De retour à Oxford pour ma dernière année, les temps de manger seraient définis par une dérive progressive de plus en plus tardive: ils glissèrent si doucement que je remarquai à peine, sauf quand je me surpris à écrire quelque chose de trop normal: Très fatigué d'un jour de l'écriture d'essai, mais je devrais terminer l'actuel sur le rôle de 'ich' dans Christa Wolf demain à l'heure du déjeuner (drôle comme c'est encore l'heure du déjeuner, quand le déjeuner arrive à 8h du soir) (12.02.04) . Et souvent, par la suite, je jouais délibérément à ce jeu de déplacement avec humour, avec ou sans les guillemets: je sais que manger le petit déjeuner treize heures et demie après le lever n'est probablement pas sain, mais c'est actuellement (05.08.04); évanouie presque à trembler dans ma lecture pré-'lunch ' (20.07.04) – tremblant parce que le déjeuner était si tardif pour avoir besoin de citation effrayante; mes trois repas ont été mangés de façon encore plus proche que d'habitude: «déjeuner» à dix heures, «déjeuner» à onze heures, «dîner» à minuit (10.07.04). Bientôt, cependant, cette dernière structure serait la normalité – et à la fin, je pourrais ne pas se lever jusqu'à 16 heures, ne pas avoir ma première tasse de thé jusqu'à huit, peut-être arrêter de travailler à trois ou quatre heures du matin et avoir des céréales bar et boisson chocolatée à basse température alors (j'approche du petit-déjeuner à l'autre bout, je suppose …), et tous mes «repas» en un à l'aube.

L'autre soir, je suis allé à un petit rassemblement de quelques autres personnes qui restaient ici, et j'ai bu du vin et grignoté, puis mon copain a sonné pour bavarder, et j'étais conscient, en posant le combiné, d'un écho du vieux plaisir addictif que je prenais dans tout ce qui est arrivé si tard que je dois manger, maintenant, tout à la fois, sans plus tarder. Dans le passé, je tenais beaucoup à apporter les choses plus tôt – à deux, disons, au lieu de trois. Je ne pouvais pas m'empêcher d'aimer, parce que j'avais envie de réussir. récompense pour que l'être aime manger avec toute la justification dans le monde.

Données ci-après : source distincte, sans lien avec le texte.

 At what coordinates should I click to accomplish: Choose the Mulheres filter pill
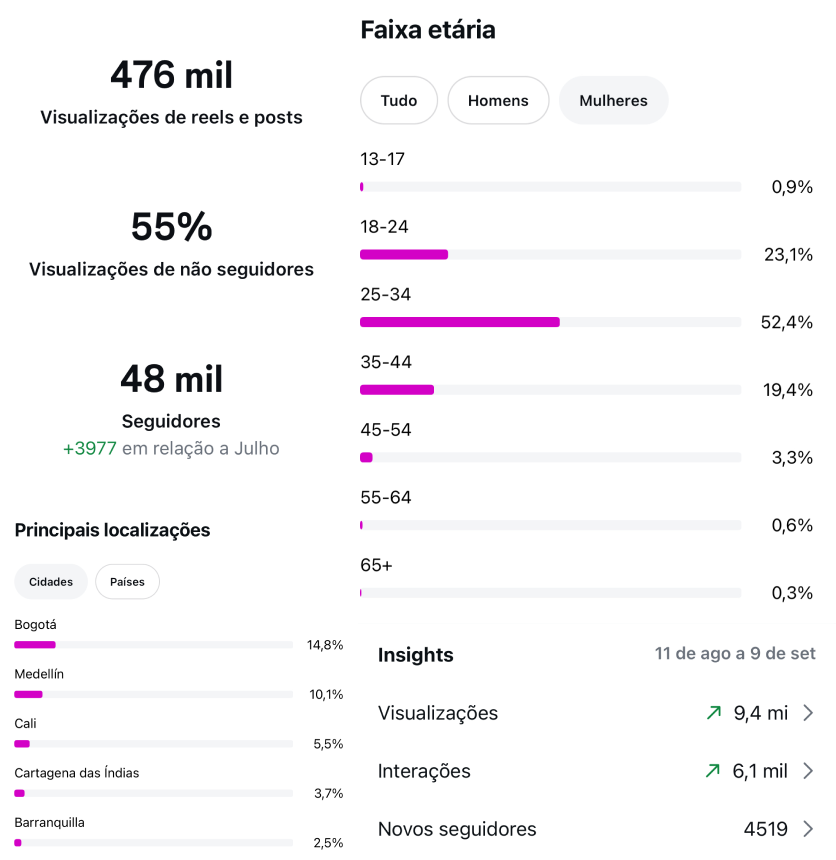613,100
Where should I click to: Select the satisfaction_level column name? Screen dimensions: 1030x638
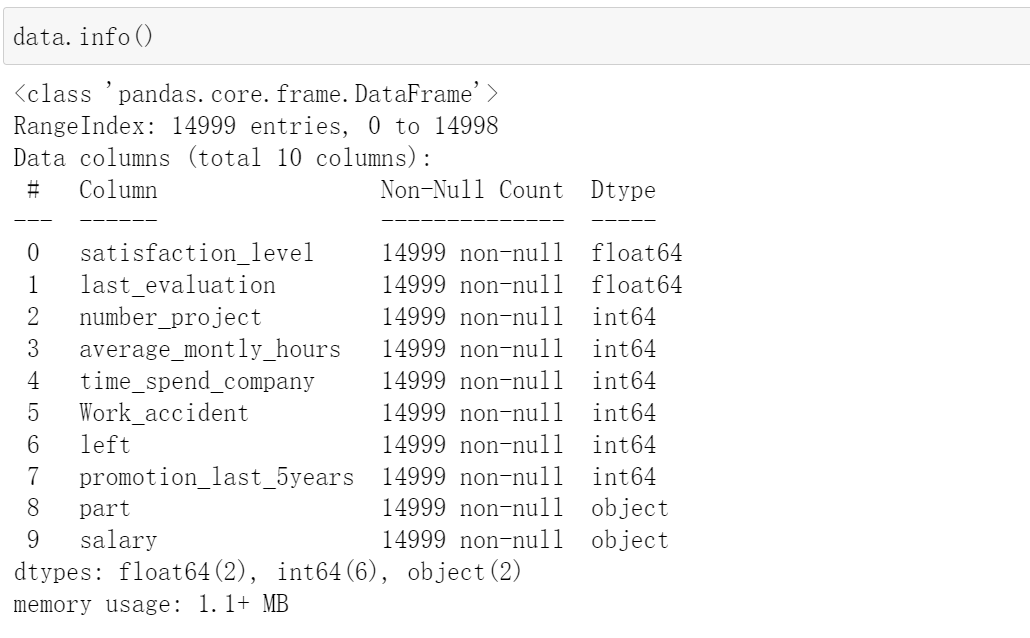pyautogui.click(x=196, y=254)
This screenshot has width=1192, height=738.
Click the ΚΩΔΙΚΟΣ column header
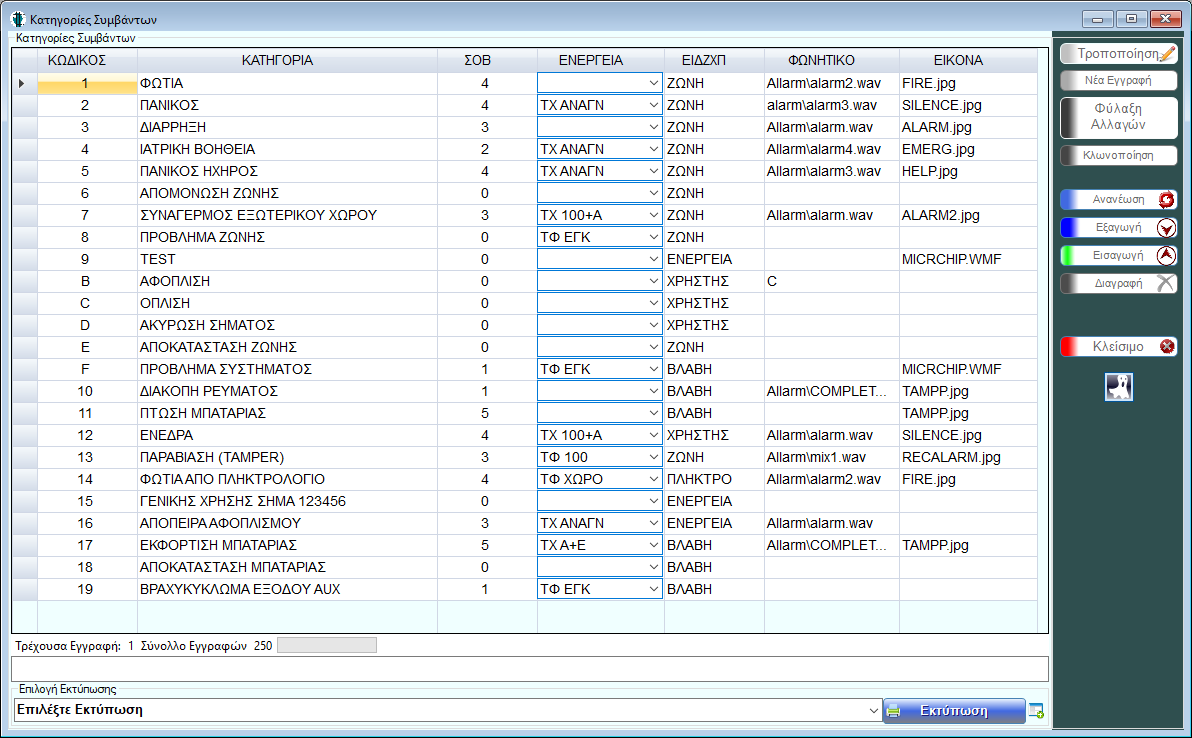pos(77,61)
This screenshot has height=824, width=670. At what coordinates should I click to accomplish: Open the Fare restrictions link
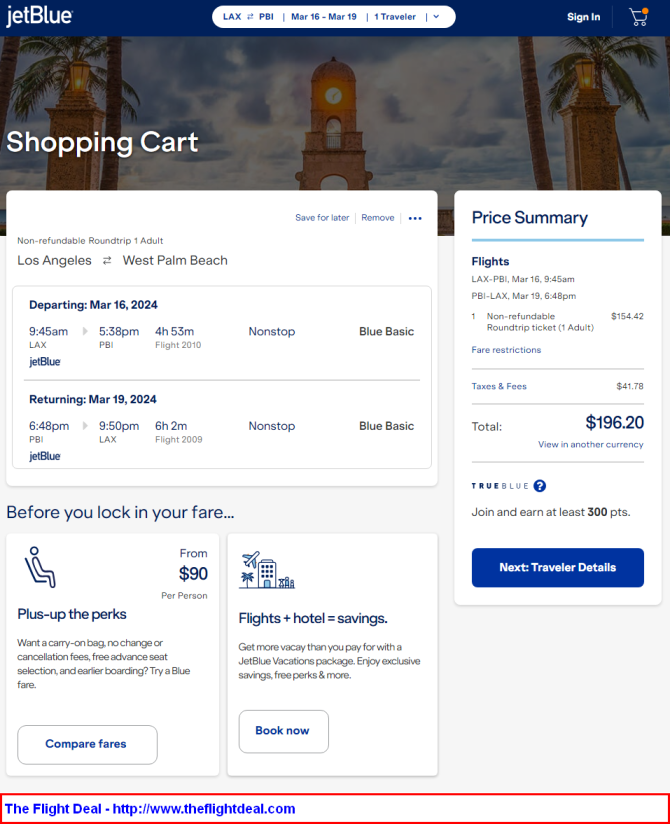[506, 350]
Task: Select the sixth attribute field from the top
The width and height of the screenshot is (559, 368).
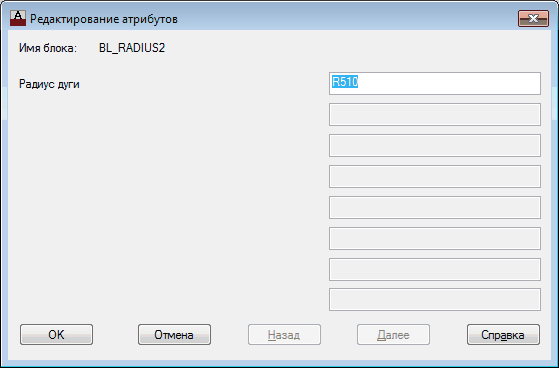Action: [x=435, y=239]
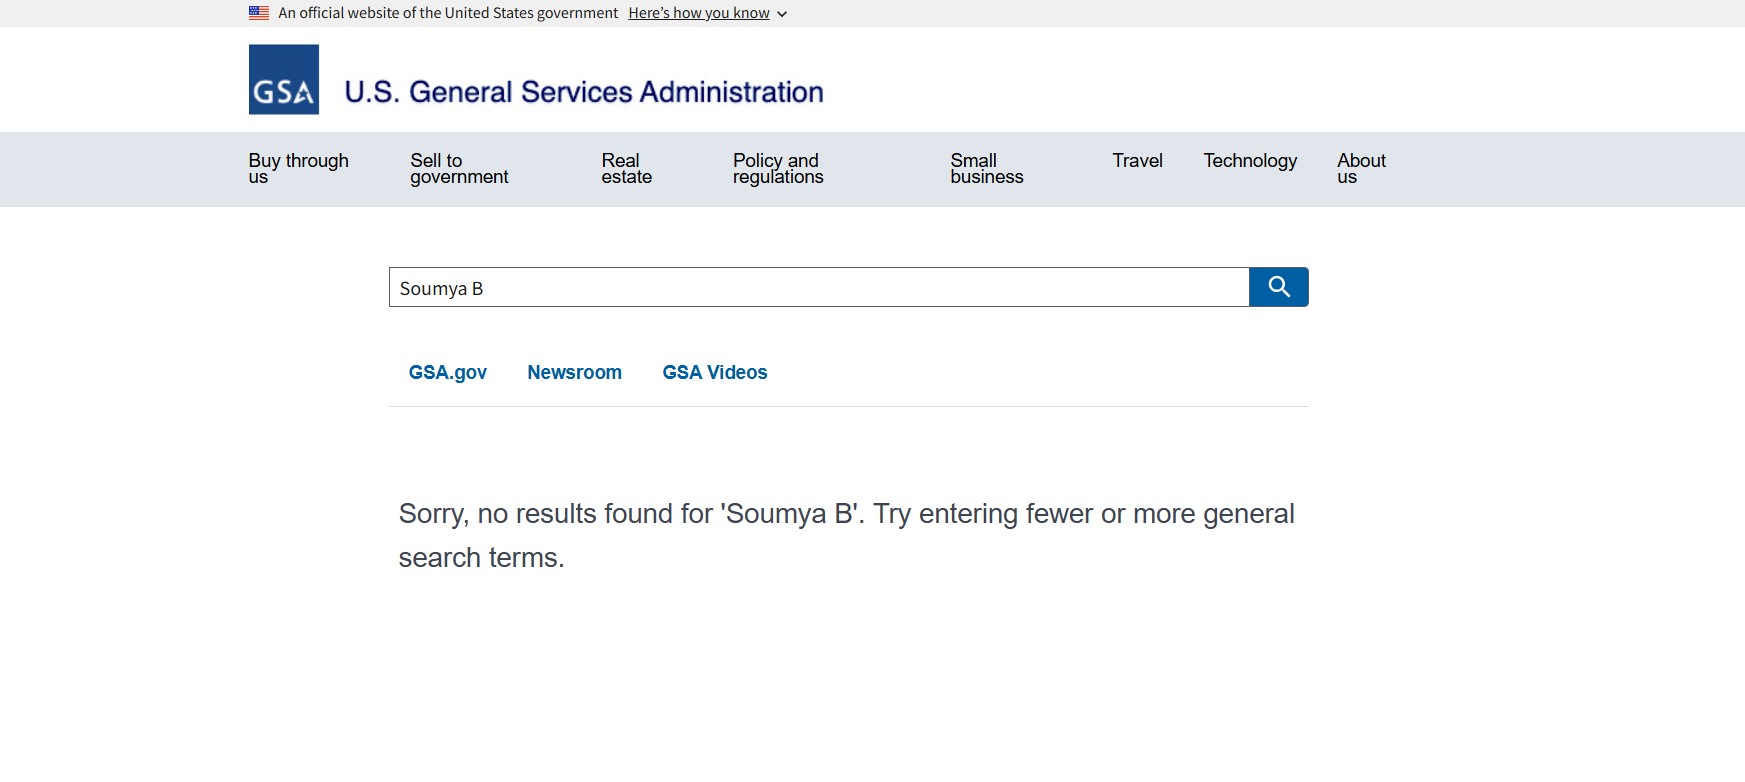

Cette confusion de la force et de la faiblesse, de l'état de contrôle et d'être sous le contrôle de quelque chose de plus puissant que soi (quel qu'il soit) est peut-être au cœur de toutes ces règles et habitudes paradoxalement statiques mais fluides : pourquoi cent grammes de pain pourraient alterner si rapidement entre l'impossibilité et la normalité; pourquoi l'heure du déjeuner pourrait être aussi immobile à une heure de l'après-midi qu'à une heure du matin; pourquoi l'impossibilité de cuisiner des pâtes parce que mon frère ne voulait pas sortir (comme je me déteste de l'avoir mis à travers tout cela, lui, et H., et E.) pouvait provoquer une panique aussi réelle que la perspective d'être obligé de cuisiner des pâtes ferait un peu plus tard. Tout était totalement arbitraire: il s'agissait d'avoir des règles et de les respecter à tout moment. Si demain les règles étaient différentes, qu'il en soit ainsi. L'obéissance à l'arbitraire volontaire était le pouvoir, et était le point de tout. Et parce que tout cela a eu pour résultat que mon poids diminuait graduellement au fil des ans, les vacillations ont été absorbées dans le grand schéma des choses qui regardaient les chiffres baisser – sans vraiment se rendre compte qu'elles le faisaient. Dans l'ironie finale, chaque nouveau creux devenait instantanément normal, et seule une faiblesse aujourd'hui pouvait signifier que le nombre de demain était le même qu'aujourd'hui.

Je ne me suis pas pesé depuis quelques semaines, et le dîner est sur le point de se produire maintenant, à 20 heures – et je ne sais pas encore ce que ce sera. Pas muesli.